Y, sin embargo, su poder, como en cualquier gran obra de arte, sigue intacto, sigue latiendo dentro. Lo sabemos cuando lo vemos de pronto emergiendo de entre las ruinas de un edificio devastado por la guerra en Siria. Cuando el impresionante mensaje de amor que proyecta se revela en toda su fuerza por el contraste, por el deseo de que así sea, por la esperanza que supone pese a todo, en medio del horror.

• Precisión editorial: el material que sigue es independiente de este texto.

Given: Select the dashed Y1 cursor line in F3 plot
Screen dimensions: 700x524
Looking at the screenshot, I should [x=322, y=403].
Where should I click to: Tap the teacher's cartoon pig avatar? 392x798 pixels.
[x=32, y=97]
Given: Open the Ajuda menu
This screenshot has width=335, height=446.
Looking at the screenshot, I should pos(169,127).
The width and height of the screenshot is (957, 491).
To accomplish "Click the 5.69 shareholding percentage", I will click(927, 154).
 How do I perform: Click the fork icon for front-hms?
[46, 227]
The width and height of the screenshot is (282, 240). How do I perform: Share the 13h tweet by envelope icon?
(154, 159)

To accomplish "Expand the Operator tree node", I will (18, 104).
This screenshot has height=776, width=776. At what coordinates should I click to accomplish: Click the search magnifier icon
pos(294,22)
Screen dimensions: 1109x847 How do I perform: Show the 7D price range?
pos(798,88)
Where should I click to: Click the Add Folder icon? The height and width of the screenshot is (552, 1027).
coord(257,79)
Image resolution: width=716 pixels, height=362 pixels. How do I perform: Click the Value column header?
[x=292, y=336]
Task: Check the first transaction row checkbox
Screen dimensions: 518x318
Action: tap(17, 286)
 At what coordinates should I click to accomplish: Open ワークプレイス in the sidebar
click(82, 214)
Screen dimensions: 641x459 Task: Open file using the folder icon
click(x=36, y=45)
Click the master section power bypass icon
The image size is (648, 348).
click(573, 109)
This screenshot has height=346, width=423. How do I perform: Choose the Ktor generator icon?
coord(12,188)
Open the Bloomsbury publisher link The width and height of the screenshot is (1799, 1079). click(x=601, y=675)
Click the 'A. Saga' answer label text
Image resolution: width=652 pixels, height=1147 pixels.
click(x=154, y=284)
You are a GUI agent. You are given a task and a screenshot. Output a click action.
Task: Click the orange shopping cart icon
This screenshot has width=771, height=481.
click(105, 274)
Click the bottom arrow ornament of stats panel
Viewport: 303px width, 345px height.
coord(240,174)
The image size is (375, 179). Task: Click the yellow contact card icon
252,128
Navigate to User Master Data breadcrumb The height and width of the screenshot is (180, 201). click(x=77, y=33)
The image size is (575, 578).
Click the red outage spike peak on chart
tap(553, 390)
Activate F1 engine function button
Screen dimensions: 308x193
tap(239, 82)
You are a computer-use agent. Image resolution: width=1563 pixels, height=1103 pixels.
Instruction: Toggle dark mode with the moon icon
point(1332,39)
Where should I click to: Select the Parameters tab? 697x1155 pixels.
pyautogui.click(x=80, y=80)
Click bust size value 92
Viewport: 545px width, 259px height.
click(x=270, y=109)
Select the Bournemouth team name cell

Y entonces, Klimt, de la mano de otro artista, más de un siglo después, renace y, de algún modo, se reivindica: En solo cinco horas, Freedom Graffiti, un fotomontaje digital del artista sirio Tammam Azzamen, en el que El beso se entremezcla con un edificio destruido por las balas y las bombas, fue compartido más de 14.000 veces en las redes sociales y sumó más de 20.000 «me gusta».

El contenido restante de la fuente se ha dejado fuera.